§ **Given instruction**
Pull out every line below that contains the word "what".

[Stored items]
<<<<

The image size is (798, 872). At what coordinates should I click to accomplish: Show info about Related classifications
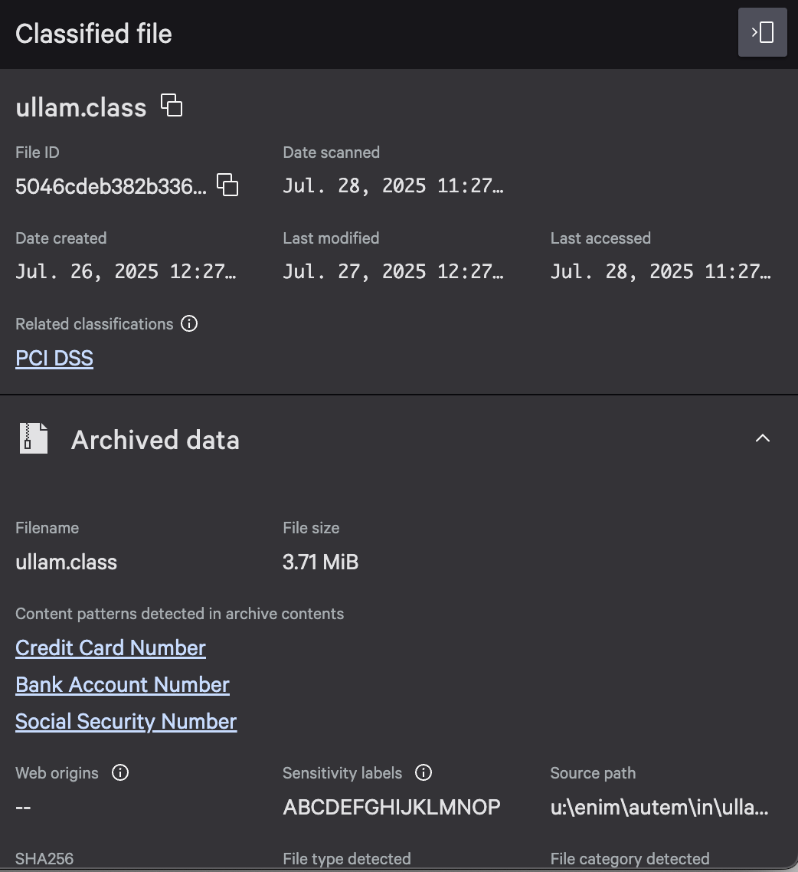(189, 323)
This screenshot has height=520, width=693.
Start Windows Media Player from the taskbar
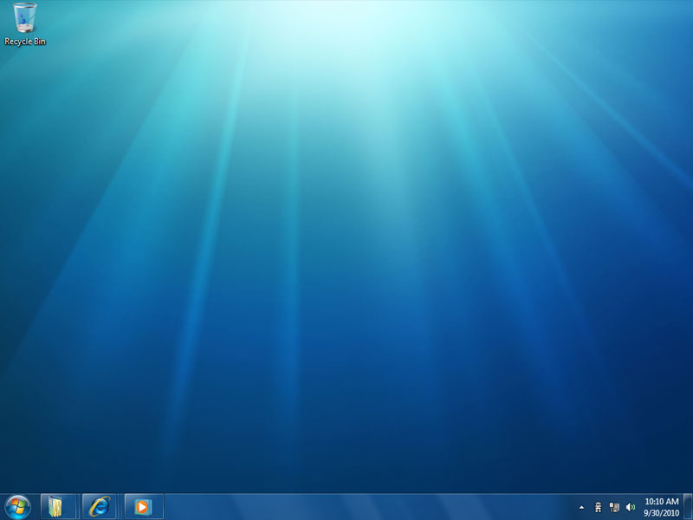141,505

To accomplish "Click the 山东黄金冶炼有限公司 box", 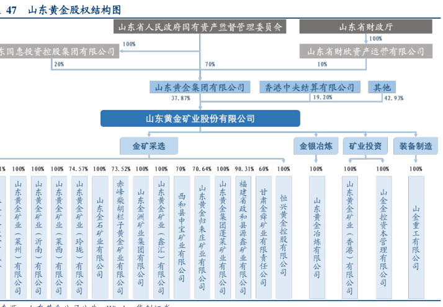I will (316, 236).
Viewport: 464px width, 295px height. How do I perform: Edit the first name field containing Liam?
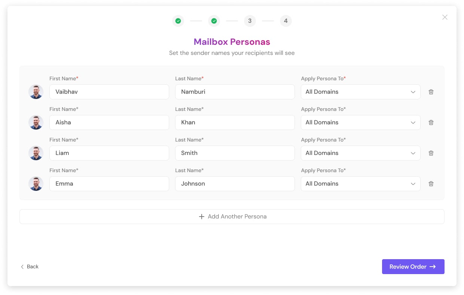click(x=109, y=153)
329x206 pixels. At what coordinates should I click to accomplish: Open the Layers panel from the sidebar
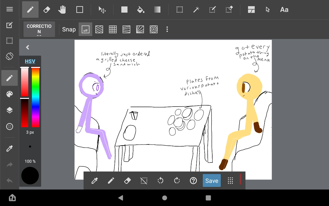pos(10,110)
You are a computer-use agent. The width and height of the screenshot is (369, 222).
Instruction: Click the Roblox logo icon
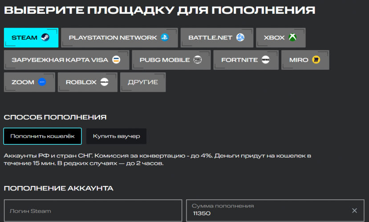pos(104,82)
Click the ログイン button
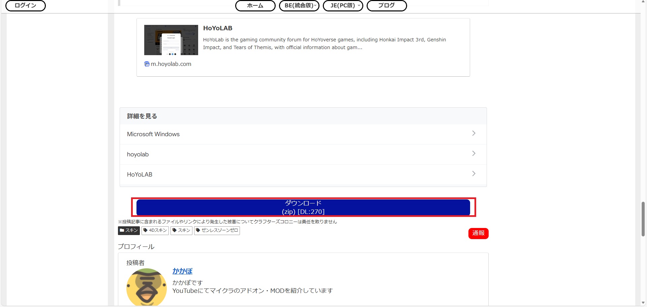This screenshot has height=307, width=647. click(x=25, y=6)
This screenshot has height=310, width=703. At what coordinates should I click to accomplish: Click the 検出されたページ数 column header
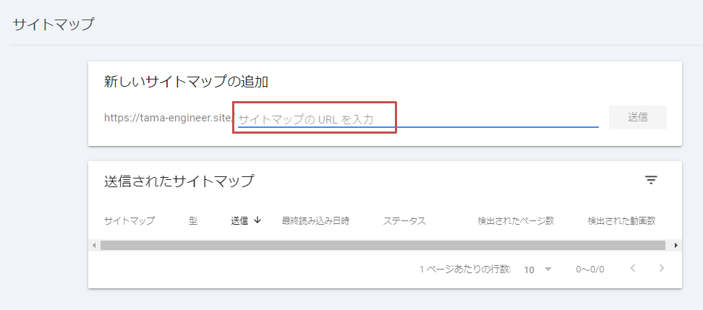pyautogui.click(x=516, y=221)
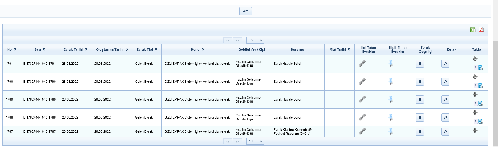Export the table to PDF
The height and width of the screenshot is (147, 498).
click(x=481, y=30)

>>>>

§ **Solution to the exercise**
The image size is (798, 872). At what coordinates should I click to accomplish: Show info about Related classifications
329x206 pixels. At what coordinates should I click to accomplish: Open the Layers panel from the sidebar
This screenshot has height=310, width=703. At what coordinates should I click to accomplish: Click the 検出されたページ数 column header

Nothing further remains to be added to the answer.